__WHAT YOU NEED TO DO__
Output every entry exactly as given.

=-=-=-=-=

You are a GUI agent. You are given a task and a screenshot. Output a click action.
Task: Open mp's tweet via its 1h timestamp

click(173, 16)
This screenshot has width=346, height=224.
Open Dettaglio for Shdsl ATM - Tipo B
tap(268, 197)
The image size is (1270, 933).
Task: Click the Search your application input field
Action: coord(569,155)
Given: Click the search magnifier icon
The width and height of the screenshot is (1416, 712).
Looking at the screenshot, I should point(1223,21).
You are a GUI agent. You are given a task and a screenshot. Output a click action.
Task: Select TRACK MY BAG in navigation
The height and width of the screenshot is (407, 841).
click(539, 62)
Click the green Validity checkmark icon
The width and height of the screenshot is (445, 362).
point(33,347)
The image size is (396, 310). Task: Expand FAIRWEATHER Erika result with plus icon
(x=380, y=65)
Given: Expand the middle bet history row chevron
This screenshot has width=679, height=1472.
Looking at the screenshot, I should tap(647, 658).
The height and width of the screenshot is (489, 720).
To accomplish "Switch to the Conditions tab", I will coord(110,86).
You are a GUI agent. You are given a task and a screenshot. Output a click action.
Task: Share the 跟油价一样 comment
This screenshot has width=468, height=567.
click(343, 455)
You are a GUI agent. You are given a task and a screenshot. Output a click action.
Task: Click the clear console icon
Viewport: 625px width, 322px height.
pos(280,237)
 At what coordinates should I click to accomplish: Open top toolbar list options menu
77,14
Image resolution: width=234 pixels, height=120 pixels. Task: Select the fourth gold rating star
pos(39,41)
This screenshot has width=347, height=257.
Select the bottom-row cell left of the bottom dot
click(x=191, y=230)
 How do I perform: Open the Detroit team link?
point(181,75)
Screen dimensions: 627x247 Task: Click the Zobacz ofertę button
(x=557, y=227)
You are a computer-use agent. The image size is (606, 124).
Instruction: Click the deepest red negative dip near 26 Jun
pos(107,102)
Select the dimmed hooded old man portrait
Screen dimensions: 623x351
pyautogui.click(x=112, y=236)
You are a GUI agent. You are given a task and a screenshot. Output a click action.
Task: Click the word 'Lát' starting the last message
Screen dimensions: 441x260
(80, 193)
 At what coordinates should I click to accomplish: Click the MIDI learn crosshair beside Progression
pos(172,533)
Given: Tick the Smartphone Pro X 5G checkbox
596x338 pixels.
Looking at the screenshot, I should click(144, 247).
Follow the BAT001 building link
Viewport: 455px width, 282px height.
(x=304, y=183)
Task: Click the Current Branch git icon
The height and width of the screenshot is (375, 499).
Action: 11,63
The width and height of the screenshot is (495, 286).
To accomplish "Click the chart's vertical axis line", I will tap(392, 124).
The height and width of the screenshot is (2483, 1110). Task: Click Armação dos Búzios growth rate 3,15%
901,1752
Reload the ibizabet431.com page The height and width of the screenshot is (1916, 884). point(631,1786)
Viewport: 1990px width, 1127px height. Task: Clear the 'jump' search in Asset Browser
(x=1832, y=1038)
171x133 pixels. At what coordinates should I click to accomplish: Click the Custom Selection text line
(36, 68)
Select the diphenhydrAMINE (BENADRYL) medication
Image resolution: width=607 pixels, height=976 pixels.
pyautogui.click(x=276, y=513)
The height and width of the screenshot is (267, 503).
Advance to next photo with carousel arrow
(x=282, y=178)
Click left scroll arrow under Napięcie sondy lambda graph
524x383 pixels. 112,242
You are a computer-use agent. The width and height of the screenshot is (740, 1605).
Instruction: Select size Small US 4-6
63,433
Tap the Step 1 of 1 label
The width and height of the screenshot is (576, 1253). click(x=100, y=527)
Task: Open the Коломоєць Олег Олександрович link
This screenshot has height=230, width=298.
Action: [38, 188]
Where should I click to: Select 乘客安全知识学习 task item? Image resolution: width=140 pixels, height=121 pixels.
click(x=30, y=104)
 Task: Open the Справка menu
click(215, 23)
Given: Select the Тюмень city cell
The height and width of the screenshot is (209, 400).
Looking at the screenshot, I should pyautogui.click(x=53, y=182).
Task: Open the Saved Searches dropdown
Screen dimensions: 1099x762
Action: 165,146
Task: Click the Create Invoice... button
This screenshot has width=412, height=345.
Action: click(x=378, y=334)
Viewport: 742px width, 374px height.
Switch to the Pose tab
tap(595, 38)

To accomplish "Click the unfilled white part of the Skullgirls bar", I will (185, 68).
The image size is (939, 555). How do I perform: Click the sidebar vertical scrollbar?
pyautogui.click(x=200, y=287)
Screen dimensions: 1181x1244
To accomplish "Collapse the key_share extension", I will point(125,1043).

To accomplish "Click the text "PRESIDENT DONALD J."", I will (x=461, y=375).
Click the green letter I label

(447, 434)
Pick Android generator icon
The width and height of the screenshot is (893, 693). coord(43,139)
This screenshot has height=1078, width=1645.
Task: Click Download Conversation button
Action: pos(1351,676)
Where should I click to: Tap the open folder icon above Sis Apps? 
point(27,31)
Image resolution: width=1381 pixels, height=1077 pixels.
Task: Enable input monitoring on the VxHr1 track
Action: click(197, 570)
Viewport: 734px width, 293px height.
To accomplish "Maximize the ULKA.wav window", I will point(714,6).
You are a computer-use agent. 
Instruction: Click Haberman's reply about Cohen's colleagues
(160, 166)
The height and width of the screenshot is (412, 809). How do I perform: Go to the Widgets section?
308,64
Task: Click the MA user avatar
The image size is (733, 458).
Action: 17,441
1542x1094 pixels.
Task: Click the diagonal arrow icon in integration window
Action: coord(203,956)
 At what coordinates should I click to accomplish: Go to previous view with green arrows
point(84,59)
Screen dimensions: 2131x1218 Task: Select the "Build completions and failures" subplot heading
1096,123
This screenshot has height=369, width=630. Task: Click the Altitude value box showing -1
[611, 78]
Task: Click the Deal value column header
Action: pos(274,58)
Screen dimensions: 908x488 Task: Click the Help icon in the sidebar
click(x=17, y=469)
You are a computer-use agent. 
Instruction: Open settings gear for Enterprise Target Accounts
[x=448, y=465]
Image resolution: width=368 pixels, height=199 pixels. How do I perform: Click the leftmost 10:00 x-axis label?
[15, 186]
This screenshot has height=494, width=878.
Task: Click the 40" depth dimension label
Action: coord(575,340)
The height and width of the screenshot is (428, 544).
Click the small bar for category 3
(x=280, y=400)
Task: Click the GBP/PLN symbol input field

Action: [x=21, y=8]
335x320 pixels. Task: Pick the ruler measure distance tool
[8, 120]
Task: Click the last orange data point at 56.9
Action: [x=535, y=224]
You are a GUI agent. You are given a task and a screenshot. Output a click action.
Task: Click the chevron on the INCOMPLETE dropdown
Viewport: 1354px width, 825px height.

=-=-=-=-=

__SOLUTION TO THIS TASK__
You are a GUI agent. You are given a task and a screenshot. Output a click action.
Task: Open mp's tweet via its 1h timestamp

click(173, 16)
This screenshot has width=346, height=224.
Open Dettaglio for Shdsl ATM - Tipo B
tap(268, 197)
The image size is (1270, 933).
Task: Click the Search your application input field
Action: coord(569,155)
Given: Click the search magnifier icon
The width and height of the screenshot is (1416, 712).
Looking at the screenshot, I should point(1223,21).
You are a GUI agent. You are given a task and a screenshot. Output a click action.
Task: Select TRACK MY BAG in navigation
The height and width of the screenshot is (407, 841).
click(539, 62)
Click the green Validity checkmark icon
The width and height of the screenshot is (445, 362).
point(33,347)
The image size is (396, 310). Task: Expand FAIRWEATHER Erika result with plus icon
(x=380, y=65)
Given: Expand the middle bet history row chevron
This screenshot has width=679, height=1472.
Looking at the screenshot, I should tap(647, 658).
The height and width of the screenshot is (489, 720).
To accomplish "Switch to the Conditions tab", I will coord(110,86).
You are a GUI agent. You are given a task and a screenshot. Output a click action.
Task: Share the 跟油价一样 comment
This screenshot has width=468, height=567.
click(343, 455)
You are a GUI agent. You are given a task and a screenshot. Output a click action.
Task: Click the clear console icon
Viewport: 625px width, 322px height.
pos(280,237)
 At what coordinates should I click to accomplish: Open top toolbar list options menu
77,14
Image resolution: width=234 pixels, height=120 pixels. Task: Select the fourth gold rating star
pos(39,41)
This screenshot has width=347, height=257.
Select the bottom-row cell left of the bottom dot
click(x=191, y=230)
 How do I perform: Open the Detroit team link?
point(181,75)
Screen dimensions: 627x247 Task: Click the Zobacz ofertę button
(x=557, y=227)
You are a computer-use agent. The image size is (606, 124).
Instruction: Click the deepest red negative dip near 26 Jun
pos(107,102)
Select the dimmed hooded old man portrait
Screen dimensions: 623x351
pyautogui.click(x=112, y=236)
You are a GUI agent. You are given a task and a screenshot. Output a click action.
Task: Click the word 'Lát' starting the last message
Screen dimensions: 441x260
(80, 193)
 At what coordinates should I click to accomplish: Click the MIDI learn crosshair beside Progression
pos(172,533)
Given: Tick the Smartphone Pro X 5G checkbox
596x338 pixels.
Looking at the screenshot, I should click(144, 247).
Follow the BAT001 building link
Viewport: 455px width, 282px height.
(x=304, y=183)
Task: Click the Current Branch git icon
The height and width of the screenshot is (375, 499).
Action: 11,63
The width and height of the screenshot is (495, 286).
To accomplish "Click the chart's vertical axis line", I will tap(392, 124).
The height and width of the screenshot is (2483, 1110). Task: Click Armação dos Búzios growth rate 3,15%
901,1752
Reload the ibizabet431.com page The height and width of the screenshot is (1916, 884). point(631,1786)
Viewport: 1990px width, 1127px height. Task: Clear the 'jump' search in Asset Browser
(x=1832, y=1038)
171x133 pixels. At what coordinates should I click to accomplish: Click the Custom Selection text line
(36, 68)
Select the diphenhydrAMINE (BENADRYL) medication
Image resolution: width=607 pixels, height=976 pixels.
pyautogui.click(x=276, y=513)
The height and width of the screenshot is (267, 503).
Advance to next photo with carousel arrow
(x=282, y=178)
Click left scroll arrow under Napięcie sondy lambda graph
524x383 pixels. 112,242
You are a computer-use agent. The width and height of the screenshot is (740, 1605).
Instruction: Select size Small US 4-6
63,433
Tap the Step 1 of 1 label
The width and height of the screenshot is (576, 1253). click(x=100, y=527)
Task: Open the Коломоєць Олег Олександрович link
This screenshot has height=230, width=298.
Action: [38, 188]
Where should I click to: Select 乘客安全知识学习 task item? Image resolution: width=140 pixels, height=121 pixels.
click(x=30, y=104)
 Task: Open the Справка menu
click(215, 23)
Given: Select the Тюмень city cell
The height and width of the screenshot is (209, 400).
Looking at the screenshot, I should pyautogui.click(x=53, y=182).
Task: Open the Saved Searches dropdown
Screen dimensions: 1099x762
Action: 165,146
Task: Click the Create Invoice... button
This screenshot has width=412, height=345.
Action: click(x=378, y=334)
Viewport: 742px width, 374px height.
Switch to the Pose tab
tap(595, 38)

To accomplish "Click the unfilled white part of the Skullgirls bar", I will (185, 68).
The image size is (939, 555). How do I perform: Click the sidebar vertical scrollbar?
pyautogui.click(x=200, y=287)
Screen dimensions: 1181x1244
To accomplish "Collapse the key_share extension", I will point(125,1043).

To accomplish "Click the text "PRESIDENT DONALD J."", I will (x=461, y=375).
Click the green letter I label

(447, 434)
Pick Android generator icon
The width and height of the screenshot is (893, 693). coord(43,139)
This screenshot has height=1078, width=1645.
Task: Click Download Conversation button
Action: pos(1351,676)
Where should I click to: Tap the open folder icon above Sis Apps? 
point(27,31)
Image resolution: width=1381 pixels, height=1077 pixels.
Task: Enable input monitoring on the VxHr1 track
Action: click(197, 570)
Viewport: 734px width, 293px height.
To accomplish "Maximize the ULKA.wav window", I will point(714,6).
You are a computer-use agent. 
Instruction: Click Haberman's reply about Cohen's colleagues
(160, 166)
The height and width of the screenshot is (412, 809). How do I perform: Go to the Widgets section?
308,64
Task: Click the MA user avatar
The image size is (733, 458).
Action: 17,441
1542x1094 pixels.
Task: Click the diagonal arrow icon in integration window
Action: coord(203,956)
 At what coordinates should I click to accomplish: Go to previous view with green arrows
point(84,59)
Screen dimensions: 2131x1218 Task: Select the "Build completions and failures" subplot heading
1096,123
This screenshot has height=369, width=630. Task: Click the Altitude value box showing -1
[611, 78]
Task: Click the Deal value column header
Action: pos(274,58)
Screen dimensions: 908x488 Task: Click the Help icon in the sidebar
click(x=17, y=469)
You are a computer-use agent. 
Instruction: Open settings gear for Enterprise Target Accounts
[x=448, y=465]
Image resolution: width=368 pixels, height=199 pixels. How do I perform: Click the leftmost 10:00 x-axis label?
[15, 186]
This screenshot has height=494, width=878.
Task: Click the 40" depth dimension label
Action: coord(575,340)
The height and width of the screenshot is (428, 544).
Click the small bar for category 3
(x=280, y=400)
Task: Click the GBP/PLN symbol input field

Action: [x=21, y=8]
335x320 pixels. Task: Pick the ruler measure distance tool
[8, 120]
Task: Click the last orange data point at 56.9
Action: [x=535, y=224]
You are a GUI agent. You are given a task and a screenshot. Output a click action.
Task: Click the chevron on the INCOMPLETE dropdown
Viewport: 1354px width, 825px height.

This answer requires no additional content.